Varghese MS, et al. Abstract 289. Presented at: American Heart Association Scientific Sessions; Nov. 5-7, 2022; Chicago (hybrid meeting).
Varghese and Kazi report no relevant financial disclosures. Please see the study for all other authors’ relevant financial disclosures.
CHICAGO — The number of Medicare beneficiaries participating in cardiac rehabilitation dropped significantly at the onset of the pandemic and had yet to return to pre-pandemic levels as of December 2021, a speaker reported.
In addition, 8% of centers failed to reopen as of December 2021, of which many provided care socially vulnerable communities, according to data presented at the American Heart Association Scientific Sessions.
“Our findings suggest that cardiac rehabilitation use declined precipitously during the early part of the pandemic and has recovered slowly yet incompletely. This decline is not explained by a reduction in the number of eligible patients.
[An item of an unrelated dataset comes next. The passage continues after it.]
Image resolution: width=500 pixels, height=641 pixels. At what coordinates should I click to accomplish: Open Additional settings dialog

Instead, it is due to fewer eligible patients starting cardiac rehabilitation,” Dhruv S. Kazi, MD, MSc, MS, associate director of the Richard A. and Susan F. Smith Center for Outcomes Research in Cardiology, director of the cardiac critical care unit at Beth Israel Deaconess Medical Center and associate professor at Harvard Medical School, told Healio. “At a time when the Centers for Disease Control and Prevention and the Centers for Medicare and Medicaid Services are making a concerted effort to increase cardiac rehabilitation use threefold, 220 cardiac rehabilitation centers closed down, further exacerbating access disparities. And while the policy change to cover virtual cardiac rehabilitation has helped spur uptake, the growth in virtual cardiac rehabilitation is completely overshadowed by the decline in in-person cardiac rehabilitation (hence the net decline in cardiac rehabilitation participation). Strategies to equitably increase access to cardiac rehabilitation are urgently needed to ensure that the benefit of this potentially lifesaving therapy reaches patients most likely to benefit from it.”
Varghese and colleagues utilized Medicare fee-for-service claims, American Hospital Association surveys and Rural Urban Commuting Area codes to assess cardiac rehabilitation center availability and participation from January 2019 through December 2021.
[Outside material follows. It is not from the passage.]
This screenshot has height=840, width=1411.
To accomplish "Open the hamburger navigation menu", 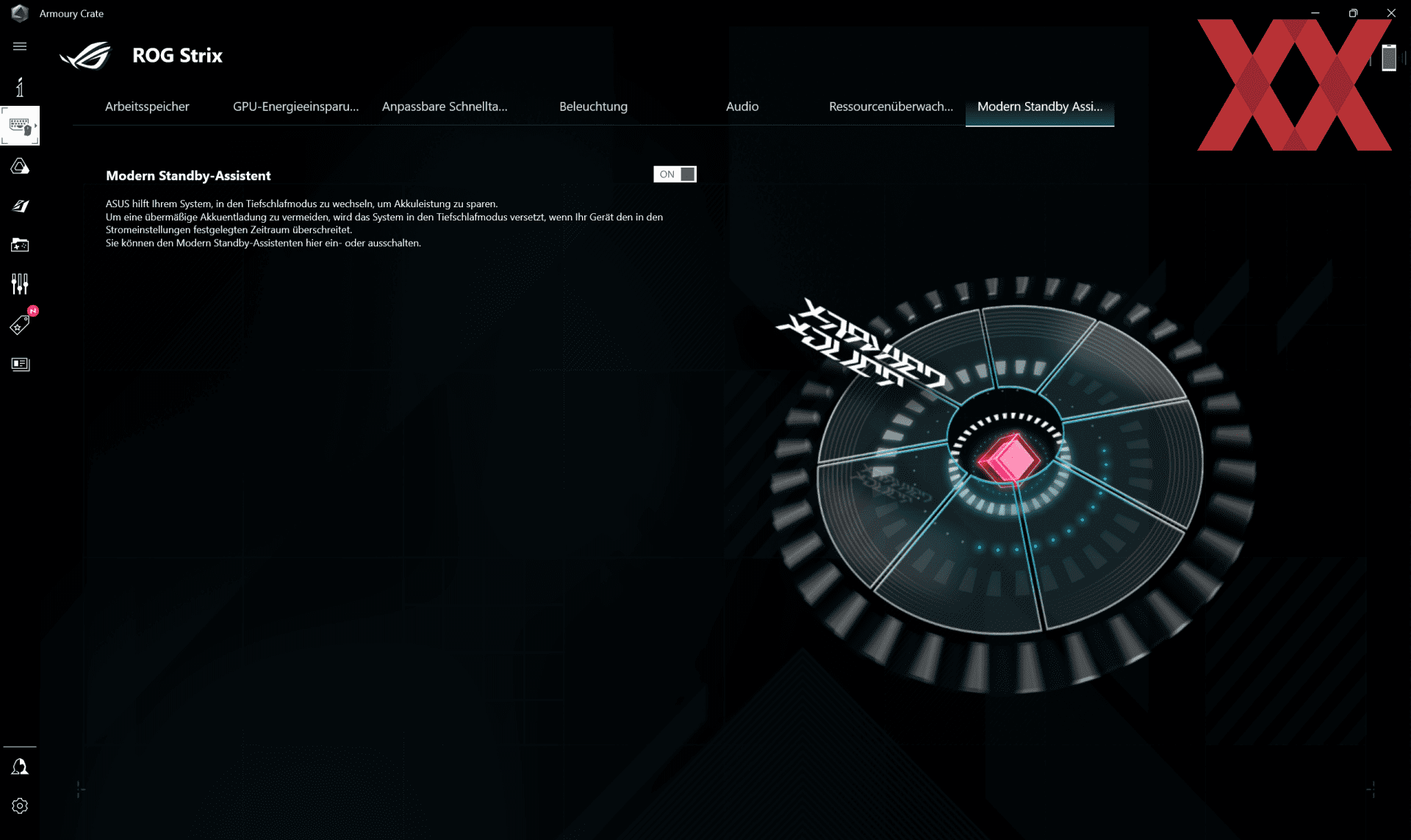I will point(20,46).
The analysis was simultaneously published in Circulation: Cardiovascular Quality and Outcomes.
The researchers compared the number of cardiac rehab sessions per 100,000 Medicare beneficiaries, patients eligible to initiate cardiac rehab and centers offering cardiac rehab from December 2019 to February 2020, before the pandemic, and from October 2021 to December 2021, the most recent period for which data were available when the analysis was undertaken.
During the pre-pandemic period, the rate of cardiac rehab participation was 895 sessions per 100,000 beneficiaries per month, which dropped to 56 per 100,000 beneficiaries in April 2020. By October to December 2021, the rate rose to 698 sessions per 100,000 beneficiaries per month, which remained lower than the pre-pandemic period (P = .02), according to the researchers.
The declines in enrollment were most prominent in patients with dual Medicare and Medicaid eligibility and in patients living in rural areas or socially vulnerable communities, Kazi and colleagues found.
There were no differences between the periods in patients eligible to initiate cardiac rehab.
The number of centers offering cardiac rehab dropped from 2,618 in the pre-pandemic period to 2,464 in October to December 2021 (P < .01), according to the researchers.
The centers that remained closed were more likely affiliated with public hospitals; located in rural areas; and provided care in socially vulnerable communities, according to the study.
“Significant innovation to facilitate cardiac rehabilitation delivery is essential, particularly for patients with access disparities,” Merilyn S. Varghese, MD, research fellow at the Richard A. and Susan F. Smith Center for Outcomes Research in Cardiology and clinical cardiology fellow at Beth Israel Deaconess Medical Center and Harvard Medical School, told Healio. “For patients living in cardiac rehabilitation deserts (areas without cardiac rehabilitation available), novel care models, including virtual cardiac rehabilitation, can help improve access. Overall, multifaceted solutions are needed to address the declines both in patients participating in cardiac rehabilitation and in cardiac rehabilitation center availability.”